══ ARTICOLO

Sono previsti 10.000 mq di spazio pubblico a verde con la piantumazione di oltre 500 alberi, specchi d’acqua, 1.300 mq di tetti verdi e 4mila mq di pannelli fotovoltaici.
“Piantare gli alberi nelle nostre città, rendendoli protagonisti di tetti e facciate è il modo più efficace, economico e coinvolgente per rallentare il riscaldamento globale, ridurre i consumi e pulire dalle polveri sottili l’aria che respiriamo” – Arch. Stefano Boeri, Presidente del Comitato Scientifico di Forestami
Inoltre si vuole sperimentare il coinvolgimento della cittadinanza attraverso “The call of the urban wild”, un punto di ascolto per avanzare le necessità e proporre idee.

════
══ MATERIALE FORNITO

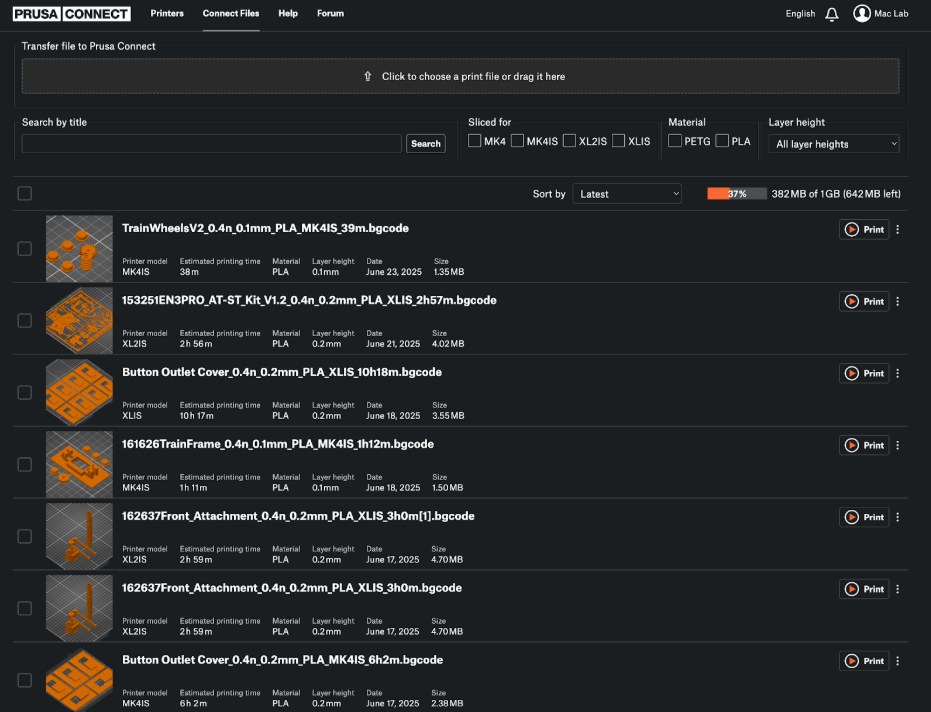Check the PETG material filter
Screen dimensions: 931x712
click(x=675, y=141)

════

• CONSEGNA: Quanti metri quadrati di pannelli fotovoltaici prevede il progetto descritto nell'articolo?

• SOLUZIONE: 4mila mq di pannelli fotovoltaici.